WHAT IS NEEDED:
Please write out the listing below again in its exact form.

AVAILABLE DATA:
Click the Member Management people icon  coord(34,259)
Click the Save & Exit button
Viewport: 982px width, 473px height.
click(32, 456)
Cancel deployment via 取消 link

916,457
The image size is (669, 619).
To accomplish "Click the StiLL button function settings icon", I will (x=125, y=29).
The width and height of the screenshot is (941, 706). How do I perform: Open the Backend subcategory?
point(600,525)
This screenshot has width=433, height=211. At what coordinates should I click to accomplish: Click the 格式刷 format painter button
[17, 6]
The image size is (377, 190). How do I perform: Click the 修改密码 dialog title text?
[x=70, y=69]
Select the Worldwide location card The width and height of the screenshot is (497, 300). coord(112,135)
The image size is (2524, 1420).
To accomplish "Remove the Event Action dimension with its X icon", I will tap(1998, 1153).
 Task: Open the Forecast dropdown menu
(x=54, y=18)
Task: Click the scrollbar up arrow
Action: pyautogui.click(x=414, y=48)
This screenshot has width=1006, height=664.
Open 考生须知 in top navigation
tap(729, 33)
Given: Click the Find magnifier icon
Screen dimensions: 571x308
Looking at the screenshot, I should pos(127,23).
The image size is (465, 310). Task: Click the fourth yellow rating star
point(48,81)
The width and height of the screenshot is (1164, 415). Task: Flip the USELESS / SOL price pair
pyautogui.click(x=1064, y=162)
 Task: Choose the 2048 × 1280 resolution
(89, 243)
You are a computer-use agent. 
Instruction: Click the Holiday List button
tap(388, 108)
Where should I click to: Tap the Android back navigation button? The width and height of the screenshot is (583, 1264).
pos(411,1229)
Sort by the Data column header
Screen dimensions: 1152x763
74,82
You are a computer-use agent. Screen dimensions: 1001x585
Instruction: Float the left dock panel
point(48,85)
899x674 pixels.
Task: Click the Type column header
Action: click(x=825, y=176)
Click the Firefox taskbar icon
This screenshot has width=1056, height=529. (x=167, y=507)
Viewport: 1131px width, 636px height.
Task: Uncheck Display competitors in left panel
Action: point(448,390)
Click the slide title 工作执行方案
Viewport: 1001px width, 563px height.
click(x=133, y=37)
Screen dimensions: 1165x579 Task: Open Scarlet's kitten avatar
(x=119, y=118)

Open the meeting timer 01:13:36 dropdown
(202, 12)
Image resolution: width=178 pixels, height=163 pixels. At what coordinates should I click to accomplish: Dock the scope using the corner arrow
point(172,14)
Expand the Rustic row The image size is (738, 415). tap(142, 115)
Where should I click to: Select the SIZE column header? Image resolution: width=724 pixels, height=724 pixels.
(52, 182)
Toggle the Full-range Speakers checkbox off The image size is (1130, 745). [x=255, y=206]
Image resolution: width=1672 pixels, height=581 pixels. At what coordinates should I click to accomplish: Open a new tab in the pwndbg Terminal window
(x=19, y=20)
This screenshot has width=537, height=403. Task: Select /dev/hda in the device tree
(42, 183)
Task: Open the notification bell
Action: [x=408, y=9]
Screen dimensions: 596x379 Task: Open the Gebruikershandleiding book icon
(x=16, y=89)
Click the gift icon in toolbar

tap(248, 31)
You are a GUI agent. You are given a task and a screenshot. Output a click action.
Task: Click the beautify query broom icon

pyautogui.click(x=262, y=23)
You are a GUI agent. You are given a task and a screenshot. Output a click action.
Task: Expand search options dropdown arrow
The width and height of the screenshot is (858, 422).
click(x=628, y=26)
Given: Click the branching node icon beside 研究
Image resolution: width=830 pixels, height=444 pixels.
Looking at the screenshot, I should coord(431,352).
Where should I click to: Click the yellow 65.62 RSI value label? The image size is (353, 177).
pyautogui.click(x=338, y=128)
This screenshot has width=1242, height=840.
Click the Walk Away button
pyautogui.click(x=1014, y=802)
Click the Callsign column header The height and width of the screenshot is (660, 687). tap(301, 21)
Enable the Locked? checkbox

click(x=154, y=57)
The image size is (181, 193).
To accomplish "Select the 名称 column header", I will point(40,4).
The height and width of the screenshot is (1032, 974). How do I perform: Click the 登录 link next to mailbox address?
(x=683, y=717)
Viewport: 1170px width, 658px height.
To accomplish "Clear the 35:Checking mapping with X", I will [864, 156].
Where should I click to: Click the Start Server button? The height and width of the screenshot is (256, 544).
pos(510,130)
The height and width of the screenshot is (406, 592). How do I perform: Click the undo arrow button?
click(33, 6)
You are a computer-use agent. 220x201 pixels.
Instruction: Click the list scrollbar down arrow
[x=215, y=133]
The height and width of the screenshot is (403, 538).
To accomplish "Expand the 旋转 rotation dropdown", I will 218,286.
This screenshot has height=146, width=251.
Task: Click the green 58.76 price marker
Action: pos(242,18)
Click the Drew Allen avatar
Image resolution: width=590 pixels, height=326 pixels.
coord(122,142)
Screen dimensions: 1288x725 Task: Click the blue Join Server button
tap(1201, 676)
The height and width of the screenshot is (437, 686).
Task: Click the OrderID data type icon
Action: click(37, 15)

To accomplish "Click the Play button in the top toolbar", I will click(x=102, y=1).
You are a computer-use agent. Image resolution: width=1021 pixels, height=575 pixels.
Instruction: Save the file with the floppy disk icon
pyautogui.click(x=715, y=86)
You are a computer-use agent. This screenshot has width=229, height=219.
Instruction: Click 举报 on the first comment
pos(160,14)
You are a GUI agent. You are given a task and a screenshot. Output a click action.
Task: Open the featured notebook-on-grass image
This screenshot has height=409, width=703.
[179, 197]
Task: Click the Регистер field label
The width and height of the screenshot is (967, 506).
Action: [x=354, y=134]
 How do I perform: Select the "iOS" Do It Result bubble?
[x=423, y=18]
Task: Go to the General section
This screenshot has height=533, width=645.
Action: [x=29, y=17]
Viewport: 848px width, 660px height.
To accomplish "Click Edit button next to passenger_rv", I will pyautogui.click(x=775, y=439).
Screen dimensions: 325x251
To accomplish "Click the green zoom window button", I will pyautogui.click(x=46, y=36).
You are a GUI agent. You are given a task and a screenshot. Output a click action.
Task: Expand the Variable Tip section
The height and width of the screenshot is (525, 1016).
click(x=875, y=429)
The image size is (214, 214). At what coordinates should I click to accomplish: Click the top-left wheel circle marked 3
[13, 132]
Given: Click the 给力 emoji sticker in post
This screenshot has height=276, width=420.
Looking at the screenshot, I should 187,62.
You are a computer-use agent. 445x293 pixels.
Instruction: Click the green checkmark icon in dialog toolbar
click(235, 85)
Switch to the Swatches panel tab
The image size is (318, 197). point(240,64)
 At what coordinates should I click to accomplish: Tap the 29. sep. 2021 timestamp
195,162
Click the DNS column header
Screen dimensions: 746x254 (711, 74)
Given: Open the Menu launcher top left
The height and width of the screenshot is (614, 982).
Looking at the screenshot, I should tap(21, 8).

RESULT OF THE TASK:
Click the Member Management people icon  coord(34,259)
Click the Save & Exit button
Viewport: 982px width, 473px height.
click(32, 456)
Cancel deployment via 取消 link

916,457
The image size is (669, 619).
To accomplish "Click the StiLL button function settings icon", I will (x=125, y=29).
The width and height of the screenshot is (941, 706). How do I perform: Open the Backend subcategory?
point(600,525)
This screenshot has width=433, height=211. At what coordinates should I click to accomplish: Click the 格式刷 format painter button
[17, 6]
The image size is (377, 190). How do I perform: Click the 修改密码 dialog title text?
[x=70, y=69]
Select the Worldwide location card The width and height of the screenshot is (497, 300). coord(112,135)
The image size is (2524, 1420).
To accomplish "Remove the Event Action dimension with its X icon", I will tap(1998, 1153).
 Task: Open the Forecast dropdown menu
(x=54, y=18)
Task: Click the scrollbar up arrow
Action: pyautogui.click(x=414, y=48)
This screenshot has width=1006, height=664.
Open 考生须知 in top navigation
tap(729, 33)
Given: Click the Find magnifier icon
Screen dimensions: 571x308
Looking at the screenshot, I should pos(127,23).
The image size is (465, 310). Task: Click the fourth yellow rating star
point(48,81)
The width and height of the screenshot is (1164, 415). Task: Flip the USELESS / SOL price pair
pyautogui.click(x=1064, y=162)
 Task: Choose the 2048 × 1280 resolution
(89, 243)
You are a computer-use agent. 
Instruction: Click the Holiday List button
tap(388, 108)
Where should I click to: Tap the Android back navigation button? The width and height of the screenshot is (583, 1264).
pos(411,1229)
Sort by the Data column header
Screen dimensions: 1152x763
74,82
You are a computer-use agent. Screen dimensions: 1001x585
Instruction: Float the left dock panel
point(48,85)
899x674 pixels.
Task: Click the Type column header
Action: click(x=825, y=176)
Click the Firefox taskbar icon
This screenshot has width=1056, height=529. (x=167, y=507)
Viewport: 1131px width, 636px height.
Task: Uncheck Display competitors in left panel
Action: point(448,390)
Click the slide title 工作执行方案
Viewport: 1001px width, 563px height.
click(x=133, y=37)
Screen dimensions: 1165x579 Task: Open Scarlet's kitten avatar
(x=119, y=118)

Open the meeting timer 01:13:36 dropdown
(202, 12)
Image resolution: width=178 pixels, height=163 pixels. At what coordinates should I click to accomplish: Dock the scope using the corner arrow
point(172,14)
Expand the Rustic row The image size is (738, 415). tap(142, 115)
Where should I click to: Select the SIZE column header? Image resolution: width=724 pixels, height=724 pixels.
(52, 182)
Toggle the Full-range Speakers checkbox off The image size is (1130, 745). [x=255, y=206]
Image resolution: width=1672 pixels, height=581 pixels. At what coordinates should I click to accomplish: Open a new tab in the pwndbg Terminal window
(x=19, y=20)
This screenshot has width=537, height=403. Task: Select /dev/hda in the device tree
(42, 183)
Task: Open the notification bell
Action: [x=408, y=9]
Screen dimensions: 596x379 Task: Open the Gebruikershandleiding book icon
(x=16, y=89)
Click the gift icon in toolbar

tap(248, 31)
You are a GUI agent. You are given a task and a screenshot. Output a click action.
Task: Click the beautify query broom icon

pyautogui.click(x=262, y=23)
You are a GUI agent. You are given a task and a screenshot. Output a click action.
Task: Expand search options dropdown arrow
The width and height of the screenshot is (858, 422).
click(x=628, y=26)
Given: Click the branching node icon beside 研究
Image resolution: width=830 pixels, height=444 pixels.
Looking at the screenshot, I should coord(431,352).
Where should I click to: Click the yellow 65.62 RSI value label? The image size is (353, 177).
pyautogui.click(x=338, y=128)
This screenshot has width=1242, height=840.
Click the Walk Away button
pyautogui.click(x=1014, y=802)
Click the Callsign column header The height and width of the screenshot is (660, 687). tap(301, 21)
Enable the Locked? checkbox

click(x=154, y=57)
The image size is (181, 193).
To accomplish "Select the 名称 column header", I will point(40,4).
The height and width of the screenshot is (1032, 974). How do I perform: Click the 登录 link next to mailbox address?
(x=683, y=717)
Viewport: 1170px width, 658px height.
To accomplish "Clear the 35:Checking mapping with X", I will [864, 156].
Where should I click to: Click the Start Server button? The height and width of the screenshot is (256, 544).
pos(510,130)
The height and width of the screenshot is (406, 592). How do I perform: Click the undo arrow button?
click(33, 6)
You are a computer-use agent. 220x201 pixels.
Instruction: Click the list scrollbar down arrow
[x=215, y=133]
The height and width of the screenshot is (403, 538).
To accomplish "Expand the 旋转 rotation dropdown", I will 218,286.
This screenshot has height=146, width=251.
Task: Click the green 58.76 price marker
Action: pos(242,18)
Click the Drew Allen avatar
Image resolution: width=590 pixels, height=326 pixels.
coord(122,142)
Screen dimensions: 1288x725 Task: Click the blue Join Server button
tap(1201, 676)
The height and width of the screenshot is (437, 686).
Task: Click the OrderID data type icon
Action: click(37, 15)

To accomplish "Click the Play button in the top toolbar", I will click(x=102, y=1).
You are a computer-use agent. Image resolution: width=1021 pixels, height=575 pixels.
Instruction: Save the file with the floppy disk icon
pyautogui.click(x=715, y=86)
You are a computer-use agent. This screenshot has width=229, height=219.
Instruction: Click 举报 on the first comment
pos(160,14)
You are a GUI agent. You are given a task and a screenshot. Output a click action.
Task: Open the featured notebook-on-grass image
This screenshot has height=409, width=703.
[179, 197]
Task: Click the Регистер field label
The width and height of the screenshot is (967, 506).
Action: [x=354, y=134]
 How do I perform: Select the "iOS" Do It Result bubble?
[x=423, y=18]
Task: Go to the General section
This screenshot has height=533, width=645.
Action: [x=29, y=17]
Viewport: 848px width, 660px height.
To accomplish "Click Edit button next to passenger_rv", I will pyautogui.click(x=775, y=439).
Screen dimensions: 325x251
To accomplish "Click the green zoom window button", I will pyautogui.click(x=46, y=36).
You are a GUI agent. You are given a task and a screenshot. Output a click action.
Task: Expand the Variable Tip section
The height and width of the screenshot is (525, 1016).
click(x=875, y=429)
The image size is (214, 214). At what coordinates should I click to accomplish: Click the top-left wheel circle marked 3
[13, 132]
Given: Click the 给力 emoji sticker in post
This screenshot has height=276, width=420.
Looking at the screenshot, I should 187,62.
You are a computer-use agent. 445x293 pixels.
Instruction: Click the green checkmark icon in dialog toolbar
click(235, 85)
Switch to the Swatches panel tab
The image size is (318, 197). point(240,64)
 At what coordinates should I click to accomplish: Tap the 29. sep. 2021 timestamp
195,162
Click the DNS column header
Screen dimensions: 746x254 (711, 74)
Given: Open the Menu launcher top left
The height and width of the screenshot is (614, 982).
Looking at the screenshot, I should tap(21, 8).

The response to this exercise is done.